I've never bothered much with the convoluted naming conventions for generations. After the 1980s, it all turns into a chaotic mess-perhaps the generation-naming committee hit some internal union dispute leading to disagreements and rogue naming committees being formed While my parents' generation, affectionally called the "Baby Boomers" , and my own, "Generation X" , feel etched in stone, the ones that follow keep shifting shape. Today's kids cycle through labels like "Centennials, " "iGeneration, " and-most ominously-"Generation Z, " evoking an end-of-the-alphabet finality that's largely overlooked.

In truth, only three generations truly count: the ones before mine, mine, and the ones after. For simplicity, I dub them the Pre-Technologists, the Technologists, and the Post-Technologists.
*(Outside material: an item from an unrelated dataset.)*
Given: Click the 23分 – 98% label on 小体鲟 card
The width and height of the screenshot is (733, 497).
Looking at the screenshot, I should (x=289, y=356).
Those of us born between 1965 and 1980-the Technologists-had prime seats to humanity's most explosive transformation: the Information Technology Revolution. Our parents, the Pre-Technologists, weren't just unprepared; they were utterly baffled by it. Our children, the Post-Technologists, know nothing else; they grew in homes where computers, video games, and other electronic gadgets occupied every power outlet.

Only we bridged the divide, witnessing life before and after the digital dawn. We grasp its profound pivot in human evolution. That's why many in my generation eye AI with a mix of skepticism , excitement, and ultimately, resignation-it's the culmination of a momentum building for half a century. Sadly, many of our parents have passed on, but honestly, given their struggles with programming a VCR (think Netflix on tape), it might be merciful. I doubt many would have bonded with Grok or Claude. Our kids, immersed in tech from birth, treat ChatGPT like a search engine, work assistant, and therapist rolled into one.

To them, AI's ascent is inevitable-just another upgrade in a world they've always known as smart, useful, and accessible. But for us Gen Xers, it's different. We see this as the gripping final season of a 5 decades-long saga, hurtling toward a finale that's equal parts relief and heartbreak, like the end of Friends.